Monday, September 16, 2013

Barton on Disability

Barton’s “Textual Practices of Erasure” calls out the authenticity of human diversity. In particular, she handles the overall perception of disability and how more often it is of segregation and bigotry. Barton supports her argument with advertising and how stereotypical it can be presented. These presentations are a part of what she calls “discourses of disability” (169). In the past, campaigns against certain illnesses have been guilty of appealing to the nation’s emotions of pity or fear; thus the charity is generated/operated as a business. Pretty much perverting the function of charity’s rhetoric, extorting the American public and presenting what’s normal.
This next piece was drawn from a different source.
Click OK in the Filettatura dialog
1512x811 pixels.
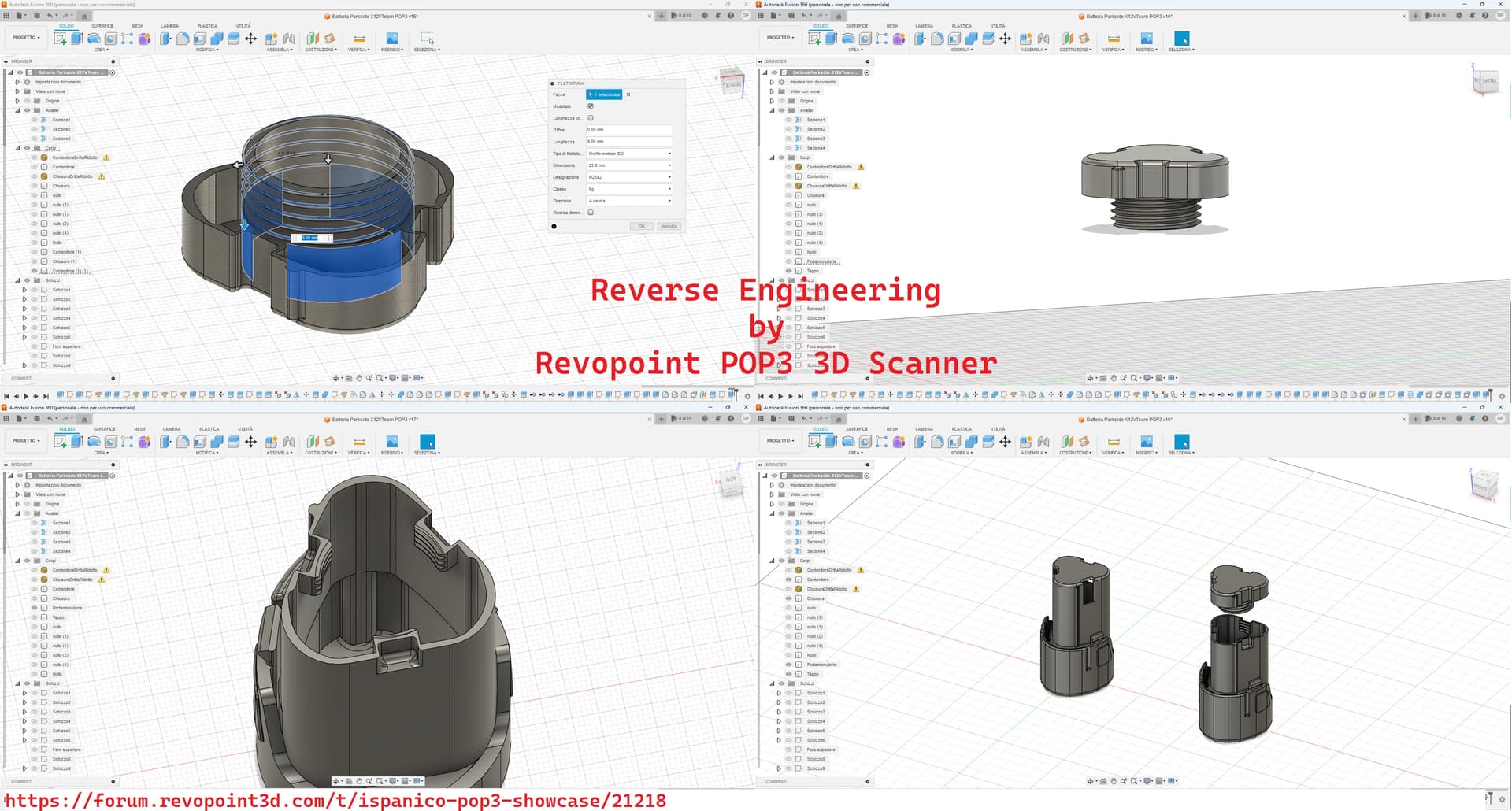pyautogui.click(x=641, y=227)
In addition, Barton mainly blames The United Way for the way disabled people are observed. I totally agree with Barton and I believe that charity has appealed to the human pathos rather than logic. She shows certain ads and how morbid and straightforward the text is. One that stood out to me the most was the ad that read “the toughest handicap for a retarded child is that he becomes a retarded adult” (179). There’s no discretion on what’s being presented and who it may offend. Though it may have garnered a ton of proceeds for the cause, what is the true cause? Work Cited Barton, Ellen L. “Textual Practices of Erasure: Representations of Disability and the Founding of the United Way.” Embodied Rherorics: Disability in Language and Culture. Ed. James c. Wilson and Cynthia Lewiecki-Wilson. Carbondale: Sothern Illinois UP, 2001. 169-199.